Ipas statement on U.S. Supreme Court leaked decision in Dobbs v. Jackson Women’s Health Organization

The leaked draft from the U.S. Supreme Court signaling the court’s intent to overturn Roe v. Wade, the landmark decision that has guaranteed legal abortion in the United States for nearly 50 years, is a radical, rights-denying move.

As a global reproductive justice organization dedicated to expanding access to abortion and contraception for all who need it, Ipas strongly condemns this apparent decision. We have worked in countries around the world for decades and know what happens when countries ban abortion: Women and pregnant people are terrified and confused about the law and care is driven underground. Providers are denounced by their colleagues and patients and may stop providing services.

In Brazil, we’ve seen police raids of abortion clinics, and in Nicaragua we’ve seen doctors stop providing lifesaving treatment because they’re scared of arrest, and in places like El Salvador, and in the past in Nepal and Rwanda, women have been put in jail when abortion is criminalized. These are the kind of injustices that may soon be happening in the United States.

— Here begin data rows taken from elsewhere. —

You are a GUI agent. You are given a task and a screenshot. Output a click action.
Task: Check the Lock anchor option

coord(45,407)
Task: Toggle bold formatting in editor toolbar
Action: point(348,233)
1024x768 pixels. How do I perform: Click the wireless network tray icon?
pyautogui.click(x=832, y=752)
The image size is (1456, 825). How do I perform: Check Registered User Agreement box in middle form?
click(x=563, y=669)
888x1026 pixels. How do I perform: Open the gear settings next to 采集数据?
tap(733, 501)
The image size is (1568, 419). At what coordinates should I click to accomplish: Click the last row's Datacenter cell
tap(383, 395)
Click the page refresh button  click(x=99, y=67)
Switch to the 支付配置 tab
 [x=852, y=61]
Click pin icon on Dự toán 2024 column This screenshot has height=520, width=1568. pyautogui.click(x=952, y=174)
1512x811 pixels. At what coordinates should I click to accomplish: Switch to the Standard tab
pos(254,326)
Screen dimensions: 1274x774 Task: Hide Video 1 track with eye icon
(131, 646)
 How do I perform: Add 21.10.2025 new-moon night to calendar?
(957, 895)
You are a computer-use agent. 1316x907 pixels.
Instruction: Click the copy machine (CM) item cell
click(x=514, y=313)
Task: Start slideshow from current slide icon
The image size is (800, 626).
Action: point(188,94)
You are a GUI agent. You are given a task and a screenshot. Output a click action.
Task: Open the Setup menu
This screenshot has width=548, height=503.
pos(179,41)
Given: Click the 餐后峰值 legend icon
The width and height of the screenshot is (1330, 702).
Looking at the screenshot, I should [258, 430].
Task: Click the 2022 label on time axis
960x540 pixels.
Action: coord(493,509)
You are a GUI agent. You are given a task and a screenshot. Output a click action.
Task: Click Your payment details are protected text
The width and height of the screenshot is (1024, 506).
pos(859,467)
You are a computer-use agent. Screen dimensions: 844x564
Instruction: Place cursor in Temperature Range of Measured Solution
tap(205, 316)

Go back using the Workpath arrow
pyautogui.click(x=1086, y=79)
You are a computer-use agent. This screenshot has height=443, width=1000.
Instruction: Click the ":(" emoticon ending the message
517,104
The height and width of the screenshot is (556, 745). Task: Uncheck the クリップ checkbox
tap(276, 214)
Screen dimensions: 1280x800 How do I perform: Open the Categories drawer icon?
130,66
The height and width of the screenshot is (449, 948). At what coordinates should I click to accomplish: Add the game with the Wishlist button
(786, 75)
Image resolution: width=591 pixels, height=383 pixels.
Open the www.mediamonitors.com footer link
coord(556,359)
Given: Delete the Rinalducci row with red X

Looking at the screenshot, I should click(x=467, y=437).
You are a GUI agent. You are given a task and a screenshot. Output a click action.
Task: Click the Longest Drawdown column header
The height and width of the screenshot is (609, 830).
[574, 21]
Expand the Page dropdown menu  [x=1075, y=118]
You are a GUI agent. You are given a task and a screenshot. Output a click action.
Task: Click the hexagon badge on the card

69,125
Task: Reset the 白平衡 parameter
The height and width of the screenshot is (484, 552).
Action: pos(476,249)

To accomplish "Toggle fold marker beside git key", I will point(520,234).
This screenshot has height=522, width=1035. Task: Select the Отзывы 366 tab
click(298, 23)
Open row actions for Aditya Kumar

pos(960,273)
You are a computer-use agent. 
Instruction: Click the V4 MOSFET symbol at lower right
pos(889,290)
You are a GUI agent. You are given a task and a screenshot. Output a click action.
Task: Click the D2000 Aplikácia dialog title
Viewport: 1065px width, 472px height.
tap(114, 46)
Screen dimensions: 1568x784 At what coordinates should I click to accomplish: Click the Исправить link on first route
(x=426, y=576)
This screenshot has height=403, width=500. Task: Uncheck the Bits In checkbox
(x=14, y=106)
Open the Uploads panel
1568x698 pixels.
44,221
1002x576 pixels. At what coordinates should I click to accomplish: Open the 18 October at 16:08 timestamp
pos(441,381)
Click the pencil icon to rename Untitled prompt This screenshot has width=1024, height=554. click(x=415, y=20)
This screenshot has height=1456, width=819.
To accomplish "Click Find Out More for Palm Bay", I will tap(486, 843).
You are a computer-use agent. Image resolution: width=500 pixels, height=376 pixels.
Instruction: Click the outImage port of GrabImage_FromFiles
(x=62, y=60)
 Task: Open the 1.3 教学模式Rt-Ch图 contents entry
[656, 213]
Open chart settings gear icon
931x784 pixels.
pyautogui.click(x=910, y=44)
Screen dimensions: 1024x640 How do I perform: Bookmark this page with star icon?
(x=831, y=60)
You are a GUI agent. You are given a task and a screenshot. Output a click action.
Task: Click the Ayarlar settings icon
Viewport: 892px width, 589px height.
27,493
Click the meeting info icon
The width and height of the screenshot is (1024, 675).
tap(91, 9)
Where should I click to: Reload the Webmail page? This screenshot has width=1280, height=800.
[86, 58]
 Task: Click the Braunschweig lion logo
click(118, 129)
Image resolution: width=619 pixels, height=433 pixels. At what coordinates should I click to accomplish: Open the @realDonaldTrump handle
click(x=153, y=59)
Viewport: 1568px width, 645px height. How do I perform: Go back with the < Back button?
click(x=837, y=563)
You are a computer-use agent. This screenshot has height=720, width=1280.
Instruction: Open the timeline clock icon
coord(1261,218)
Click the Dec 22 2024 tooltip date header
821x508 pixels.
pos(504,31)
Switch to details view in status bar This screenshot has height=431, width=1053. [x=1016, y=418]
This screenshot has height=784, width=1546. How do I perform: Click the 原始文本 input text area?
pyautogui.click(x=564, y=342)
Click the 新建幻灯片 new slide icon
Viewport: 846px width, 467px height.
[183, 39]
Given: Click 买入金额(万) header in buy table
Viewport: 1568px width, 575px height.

If the U.S. Supreme Court’s intention to overturn Roe becomes a reality, millions of U.S. residents will be denied fundamental rights—to health care, to bodily autonomy, and to freedom; and the United States will join a handful of autocratic, anti-democratic countries intent on restricting access to abortion. The United States is out of step with the rest of the world, which is progressing toward reproductive justice for all. Countries like Benin, Argentina, Colombia, and the Democratic Republic of the Congo have all liberalized their abortion laws recently.

Roe v. Wade is far from perfect. It does not guarantee access to abortion for all. What the Supreme Court seems primed to do is to force even more people to endure hardships for what is essential health care. They may be forced to travel, or to give birth. People of color, who already face discrimination and undue surveillance of their bodies, will be criminalized for their pregnancy outcomes because of this apparent decision.

Though the Supreme Court is signaling its shameful intent to overturn Roe v. Wade, we must remember that, until that decision is final, abortion is still legal in the United States.

We will continue to fight for access to safe, legal abortion everywhere. It is essential health care, no matter what the Supreme Court says. We must persist, protest, give to abortion funds, and support groups that are working for abortion access—and be loud and clear about our views on abortion access to our friends and politicians. The time is now to voice our dissent to a decision that will decimate abortion access and roll back rights for everyone in the United States.